There are always the good times, I should remember that. This blog is not only about me whinging. It is also about me enjoying life as a mom and taking little snapshots of our time together. On our way back for example he had the hiccups and asked me for water: “I am hiccing up” he said, and I thought it was so funny that he made up this verb. I heard him before saying: “I hicced up”.
I hope I will never forget these little phrases and his little gems of wisdom he imparts on me every once in a while.
Yesterday was another day off school for Robert. He started the day with a terrible bout of diarrhea and went on like this for the rest of the day. I spent considerable amount of time at the changing table trying to prevent a leaking nappy disaster.
Scientifically, an ailment of this nature can only be caused by a virus, but I do not know why I am still blaming the cream cup cakes we both consumed greedily yesterday. I was buying our usual stuff from the supermarket when he saw these ones on the discount table and started crying out : muffin.. muffin, and of course I had to buy him something. Perhaps I made him my excuse because they were discounted and I fancied something sweet. I think next time there are more wholesome options, and I can buy him ONE bran muffin instead of a whole tray of cream cupcakes.
If it was not for another pressing translation assignment I would have enjoyed today’s break with my son a little more.

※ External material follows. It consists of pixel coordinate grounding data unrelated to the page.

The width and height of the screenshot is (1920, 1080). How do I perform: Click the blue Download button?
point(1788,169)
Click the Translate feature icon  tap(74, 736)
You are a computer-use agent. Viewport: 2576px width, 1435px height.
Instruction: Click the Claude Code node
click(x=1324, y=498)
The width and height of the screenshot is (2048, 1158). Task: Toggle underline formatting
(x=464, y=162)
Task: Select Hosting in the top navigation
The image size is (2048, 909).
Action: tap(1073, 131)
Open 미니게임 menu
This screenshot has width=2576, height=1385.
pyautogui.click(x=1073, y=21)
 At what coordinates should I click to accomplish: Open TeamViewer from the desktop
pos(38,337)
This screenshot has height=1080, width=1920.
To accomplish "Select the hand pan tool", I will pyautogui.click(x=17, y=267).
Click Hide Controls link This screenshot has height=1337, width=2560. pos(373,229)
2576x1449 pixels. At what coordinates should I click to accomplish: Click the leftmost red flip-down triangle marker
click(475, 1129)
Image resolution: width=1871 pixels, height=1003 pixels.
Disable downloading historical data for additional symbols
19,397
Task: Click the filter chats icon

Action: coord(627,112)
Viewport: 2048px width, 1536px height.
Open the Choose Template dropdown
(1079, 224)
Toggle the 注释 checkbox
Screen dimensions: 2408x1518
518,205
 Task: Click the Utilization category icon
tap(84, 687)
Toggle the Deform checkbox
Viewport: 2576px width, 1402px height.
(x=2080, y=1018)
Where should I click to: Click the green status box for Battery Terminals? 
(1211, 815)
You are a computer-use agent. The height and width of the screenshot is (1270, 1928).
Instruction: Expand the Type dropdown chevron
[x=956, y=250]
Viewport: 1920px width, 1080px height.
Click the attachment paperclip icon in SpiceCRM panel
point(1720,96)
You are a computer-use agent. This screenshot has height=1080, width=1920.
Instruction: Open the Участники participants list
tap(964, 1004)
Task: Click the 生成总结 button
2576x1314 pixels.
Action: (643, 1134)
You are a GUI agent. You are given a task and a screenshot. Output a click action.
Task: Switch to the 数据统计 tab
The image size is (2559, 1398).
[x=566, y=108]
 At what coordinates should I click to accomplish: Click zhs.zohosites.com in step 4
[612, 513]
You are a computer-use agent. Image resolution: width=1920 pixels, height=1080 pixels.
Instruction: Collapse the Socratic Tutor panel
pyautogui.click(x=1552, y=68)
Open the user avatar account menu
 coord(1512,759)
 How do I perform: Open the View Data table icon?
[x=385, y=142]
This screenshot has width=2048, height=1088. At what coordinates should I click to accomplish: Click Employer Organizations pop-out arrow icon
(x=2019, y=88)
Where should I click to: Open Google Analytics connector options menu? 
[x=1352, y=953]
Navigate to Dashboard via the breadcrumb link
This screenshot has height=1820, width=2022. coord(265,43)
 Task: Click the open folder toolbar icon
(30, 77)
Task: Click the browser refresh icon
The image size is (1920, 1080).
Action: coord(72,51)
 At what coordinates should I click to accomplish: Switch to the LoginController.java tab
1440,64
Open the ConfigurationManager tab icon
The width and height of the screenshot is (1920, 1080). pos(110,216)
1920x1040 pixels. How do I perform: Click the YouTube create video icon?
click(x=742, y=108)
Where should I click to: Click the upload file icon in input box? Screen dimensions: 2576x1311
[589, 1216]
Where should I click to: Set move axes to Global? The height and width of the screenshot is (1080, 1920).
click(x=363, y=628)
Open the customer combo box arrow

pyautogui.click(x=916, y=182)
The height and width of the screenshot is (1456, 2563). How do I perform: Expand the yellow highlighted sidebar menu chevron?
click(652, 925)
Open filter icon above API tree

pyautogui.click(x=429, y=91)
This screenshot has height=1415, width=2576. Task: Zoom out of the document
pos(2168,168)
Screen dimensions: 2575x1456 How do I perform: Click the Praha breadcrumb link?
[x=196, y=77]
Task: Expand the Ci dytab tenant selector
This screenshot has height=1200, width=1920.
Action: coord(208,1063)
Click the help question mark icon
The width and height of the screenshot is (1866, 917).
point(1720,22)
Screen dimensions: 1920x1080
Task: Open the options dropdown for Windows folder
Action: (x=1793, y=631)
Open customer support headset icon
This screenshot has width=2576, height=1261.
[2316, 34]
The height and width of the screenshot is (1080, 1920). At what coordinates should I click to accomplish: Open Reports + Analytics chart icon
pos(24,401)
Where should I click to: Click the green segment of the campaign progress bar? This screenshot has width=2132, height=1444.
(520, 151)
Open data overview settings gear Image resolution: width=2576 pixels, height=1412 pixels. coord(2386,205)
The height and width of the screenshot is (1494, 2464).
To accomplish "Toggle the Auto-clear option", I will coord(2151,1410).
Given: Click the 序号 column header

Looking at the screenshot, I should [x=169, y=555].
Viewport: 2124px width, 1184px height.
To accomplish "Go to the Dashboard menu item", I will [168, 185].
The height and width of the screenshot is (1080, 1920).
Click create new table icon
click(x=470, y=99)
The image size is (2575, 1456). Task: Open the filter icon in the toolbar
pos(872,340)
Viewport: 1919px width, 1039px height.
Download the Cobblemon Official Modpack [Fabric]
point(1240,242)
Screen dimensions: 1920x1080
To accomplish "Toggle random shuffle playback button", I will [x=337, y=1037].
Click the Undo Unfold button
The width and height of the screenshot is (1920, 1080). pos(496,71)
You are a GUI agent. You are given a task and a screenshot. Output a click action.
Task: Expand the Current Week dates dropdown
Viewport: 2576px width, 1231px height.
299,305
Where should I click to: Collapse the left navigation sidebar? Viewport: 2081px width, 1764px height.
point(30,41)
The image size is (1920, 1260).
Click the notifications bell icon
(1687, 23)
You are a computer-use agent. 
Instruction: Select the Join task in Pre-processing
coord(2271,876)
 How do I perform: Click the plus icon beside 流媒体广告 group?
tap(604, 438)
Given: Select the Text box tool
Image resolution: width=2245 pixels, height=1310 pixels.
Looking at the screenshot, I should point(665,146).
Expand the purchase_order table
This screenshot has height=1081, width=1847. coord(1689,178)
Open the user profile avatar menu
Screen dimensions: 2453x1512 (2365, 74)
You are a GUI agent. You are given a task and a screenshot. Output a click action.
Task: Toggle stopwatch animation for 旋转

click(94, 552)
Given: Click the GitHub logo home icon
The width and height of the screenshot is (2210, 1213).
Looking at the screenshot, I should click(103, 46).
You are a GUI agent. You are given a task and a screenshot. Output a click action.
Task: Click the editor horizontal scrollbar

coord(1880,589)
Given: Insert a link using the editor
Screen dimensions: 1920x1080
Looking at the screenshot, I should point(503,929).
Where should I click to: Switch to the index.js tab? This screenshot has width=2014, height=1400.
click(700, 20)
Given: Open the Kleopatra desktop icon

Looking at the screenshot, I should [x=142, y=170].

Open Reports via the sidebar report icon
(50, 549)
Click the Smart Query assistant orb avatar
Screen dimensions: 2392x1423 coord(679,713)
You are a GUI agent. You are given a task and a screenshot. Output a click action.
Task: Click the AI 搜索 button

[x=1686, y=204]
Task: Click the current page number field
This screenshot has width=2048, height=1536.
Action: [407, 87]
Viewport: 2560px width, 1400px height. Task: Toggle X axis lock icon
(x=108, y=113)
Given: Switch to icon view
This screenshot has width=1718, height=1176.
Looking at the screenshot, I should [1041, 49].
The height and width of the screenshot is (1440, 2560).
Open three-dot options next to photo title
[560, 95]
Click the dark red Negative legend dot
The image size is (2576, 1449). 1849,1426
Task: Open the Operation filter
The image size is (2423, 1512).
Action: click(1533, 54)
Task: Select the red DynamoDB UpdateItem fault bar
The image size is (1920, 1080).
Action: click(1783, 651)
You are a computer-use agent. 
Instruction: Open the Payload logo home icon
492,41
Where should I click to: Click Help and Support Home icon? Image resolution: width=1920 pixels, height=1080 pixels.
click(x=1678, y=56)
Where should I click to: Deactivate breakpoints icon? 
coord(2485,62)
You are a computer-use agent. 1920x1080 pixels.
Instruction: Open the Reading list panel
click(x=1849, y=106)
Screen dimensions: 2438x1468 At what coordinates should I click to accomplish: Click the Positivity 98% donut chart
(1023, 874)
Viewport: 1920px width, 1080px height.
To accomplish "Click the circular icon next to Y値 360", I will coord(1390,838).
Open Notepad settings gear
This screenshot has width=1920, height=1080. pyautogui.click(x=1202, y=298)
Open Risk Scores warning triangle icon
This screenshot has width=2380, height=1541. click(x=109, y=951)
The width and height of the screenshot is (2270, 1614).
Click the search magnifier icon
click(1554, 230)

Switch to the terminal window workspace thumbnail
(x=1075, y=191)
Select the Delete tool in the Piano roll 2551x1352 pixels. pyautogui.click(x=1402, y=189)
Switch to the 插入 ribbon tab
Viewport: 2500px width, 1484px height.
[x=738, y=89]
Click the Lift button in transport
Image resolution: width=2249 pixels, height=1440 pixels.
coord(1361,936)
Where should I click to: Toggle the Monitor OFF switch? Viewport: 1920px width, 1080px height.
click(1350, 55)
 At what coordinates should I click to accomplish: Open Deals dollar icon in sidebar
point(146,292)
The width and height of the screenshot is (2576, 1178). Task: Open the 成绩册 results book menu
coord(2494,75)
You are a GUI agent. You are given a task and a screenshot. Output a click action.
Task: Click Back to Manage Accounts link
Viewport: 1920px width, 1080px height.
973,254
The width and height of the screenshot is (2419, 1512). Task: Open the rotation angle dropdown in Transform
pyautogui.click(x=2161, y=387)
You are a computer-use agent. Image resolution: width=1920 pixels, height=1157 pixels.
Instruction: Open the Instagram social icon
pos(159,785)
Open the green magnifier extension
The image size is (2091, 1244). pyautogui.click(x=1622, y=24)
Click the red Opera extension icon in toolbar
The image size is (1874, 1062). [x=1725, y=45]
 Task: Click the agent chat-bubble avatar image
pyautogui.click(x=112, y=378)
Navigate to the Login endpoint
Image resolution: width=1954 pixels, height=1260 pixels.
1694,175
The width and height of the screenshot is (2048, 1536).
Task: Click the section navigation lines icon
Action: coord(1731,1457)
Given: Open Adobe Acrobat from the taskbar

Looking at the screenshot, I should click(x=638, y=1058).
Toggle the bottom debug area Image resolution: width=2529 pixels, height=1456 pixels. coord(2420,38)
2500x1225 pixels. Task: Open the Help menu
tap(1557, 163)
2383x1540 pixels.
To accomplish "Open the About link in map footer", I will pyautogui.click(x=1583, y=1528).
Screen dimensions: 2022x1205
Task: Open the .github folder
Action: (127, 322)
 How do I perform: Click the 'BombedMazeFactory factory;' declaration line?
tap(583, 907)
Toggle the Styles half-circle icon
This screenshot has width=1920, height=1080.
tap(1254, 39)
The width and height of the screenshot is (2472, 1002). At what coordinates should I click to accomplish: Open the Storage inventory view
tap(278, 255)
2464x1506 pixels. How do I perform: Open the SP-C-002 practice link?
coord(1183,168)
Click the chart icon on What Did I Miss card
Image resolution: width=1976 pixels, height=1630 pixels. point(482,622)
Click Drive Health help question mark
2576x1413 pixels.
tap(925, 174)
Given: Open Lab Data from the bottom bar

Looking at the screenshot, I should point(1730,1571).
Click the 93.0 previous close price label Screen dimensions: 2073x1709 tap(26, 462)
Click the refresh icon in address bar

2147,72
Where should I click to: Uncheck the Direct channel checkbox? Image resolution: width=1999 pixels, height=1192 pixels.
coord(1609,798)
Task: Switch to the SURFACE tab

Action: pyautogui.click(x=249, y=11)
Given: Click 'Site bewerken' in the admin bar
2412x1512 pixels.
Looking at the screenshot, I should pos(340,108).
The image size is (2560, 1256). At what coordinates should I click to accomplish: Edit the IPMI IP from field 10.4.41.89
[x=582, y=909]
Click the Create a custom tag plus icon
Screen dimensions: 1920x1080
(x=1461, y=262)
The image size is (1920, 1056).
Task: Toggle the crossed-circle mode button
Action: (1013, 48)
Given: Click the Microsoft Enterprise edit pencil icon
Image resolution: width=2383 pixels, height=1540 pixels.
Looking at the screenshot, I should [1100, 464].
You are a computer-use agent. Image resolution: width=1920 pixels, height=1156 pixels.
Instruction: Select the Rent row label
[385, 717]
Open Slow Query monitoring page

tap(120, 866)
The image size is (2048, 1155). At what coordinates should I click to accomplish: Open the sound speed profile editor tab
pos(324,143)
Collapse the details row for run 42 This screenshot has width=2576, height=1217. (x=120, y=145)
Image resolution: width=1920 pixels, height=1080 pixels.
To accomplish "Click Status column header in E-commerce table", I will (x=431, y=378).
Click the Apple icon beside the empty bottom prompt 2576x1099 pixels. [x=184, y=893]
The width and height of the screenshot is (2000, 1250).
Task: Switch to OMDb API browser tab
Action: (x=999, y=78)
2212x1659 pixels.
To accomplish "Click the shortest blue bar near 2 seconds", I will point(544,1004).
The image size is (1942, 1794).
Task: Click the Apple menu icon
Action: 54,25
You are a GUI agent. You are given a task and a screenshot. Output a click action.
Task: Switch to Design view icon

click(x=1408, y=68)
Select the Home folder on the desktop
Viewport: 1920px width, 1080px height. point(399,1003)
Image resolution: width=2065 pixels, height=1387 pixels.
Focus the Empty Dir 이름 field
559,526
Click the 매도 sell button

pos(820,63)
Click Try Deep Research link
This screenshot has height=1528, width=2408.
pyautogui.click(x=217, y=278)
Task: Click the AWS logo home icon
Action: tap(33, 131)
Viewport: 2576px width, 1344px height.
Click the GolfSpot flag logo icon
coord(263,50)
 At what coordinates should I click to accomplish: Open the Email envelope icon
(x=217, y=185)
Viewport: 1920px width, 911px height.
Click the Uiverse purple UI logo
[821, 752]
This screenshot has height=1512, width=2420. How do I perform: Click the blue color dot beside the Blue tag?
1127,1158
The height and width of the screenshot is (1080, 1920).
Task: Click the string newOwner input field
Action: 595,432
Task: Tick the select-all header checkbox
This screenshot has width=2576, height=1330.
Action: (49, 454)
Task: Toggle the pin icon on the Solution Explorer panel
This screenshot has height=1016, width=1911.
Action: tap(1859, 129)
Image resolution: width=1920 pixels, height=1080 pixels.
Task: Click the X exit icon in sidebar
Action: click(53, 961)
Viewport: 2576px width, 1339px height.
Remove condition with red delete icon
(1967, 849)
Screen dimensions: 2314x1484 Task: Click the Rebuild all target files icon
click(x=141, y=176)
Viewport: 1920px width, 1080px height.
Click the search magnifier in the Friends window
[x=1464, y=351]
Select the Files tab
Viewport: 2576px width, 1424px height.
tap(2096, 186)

It was a glorious warm autumn day with blue skies and sunshine, something that this part of the world is renowned for. I took Robert in his stroller up Victoria Road in the direction of Camps Bay and after a brief rest taking in the views of the Twelve Apostles and Clifton beaches we headed back towards our part of the world, and Robert got to walk as well on the promenade.
We do not get this fabulous weather all the time, though. This past weekend was disastrous in the Cape. The rain and gale force winds wreaked havoc in informal settlements (shanty towns) and on the Cape Flats (where flood damage is always greatest). I had quite a challenging time because I had to go to work and I was scheduled to drop off Robert with Britt’s nanny at their place. As is always the case Britt came to the rescue and offered to come and pick us up. She gave me a lift to work and back on that day too, something I only got once from my ex husband since our divorce. Compassion was never one of his strongest points.
On Sunday Robert was due to be with his father and the weather was better. I had the chance to put the laundry out in the sun for a few hours when I came back from work. My ex dropped off our son late and my poor baby was drenched in mud water from the knees down. My ex insisted that I not mention anything because Robert fell in a puddle and was very upset for at least half an hour after that. At home Robbie protested bitterly at being carried into the bath and the subsequent cleanup, but I did not sense anything was wrong, our afternoon proceeded normally with the usual bath-time and bedtime routine. I was very surprised when my ex phoned just as we were both drifting to sleep to ask how Robert was, it makes me wonder whether my ex was telling me everything about Robert’s misadventure.
Speaking of the tyke. I think he is starting the boy tradition of fascination with the gross. Whenever I change his diaper (and yesterday I had more of this experience than I care to count) he would give a comment on this, either: bum hurting (hetin) – meaning he has a nappy rash , ka ka toiten (he should have used the toilet) or just nappy on/ nappy off. Lately however he started commenting -I think- on the actual contents of the nappy.. gross. As I wrinkle my nose at the disgusting diapers and try hard to keep the squirming toddler from smearing it everywhere or putting his hands on his dirty bum he would go : “like avocado”… Yuk… Last night he volunteered: “Like Hummus” … I had a hard time fighting my gag reflex while laughing at the same time.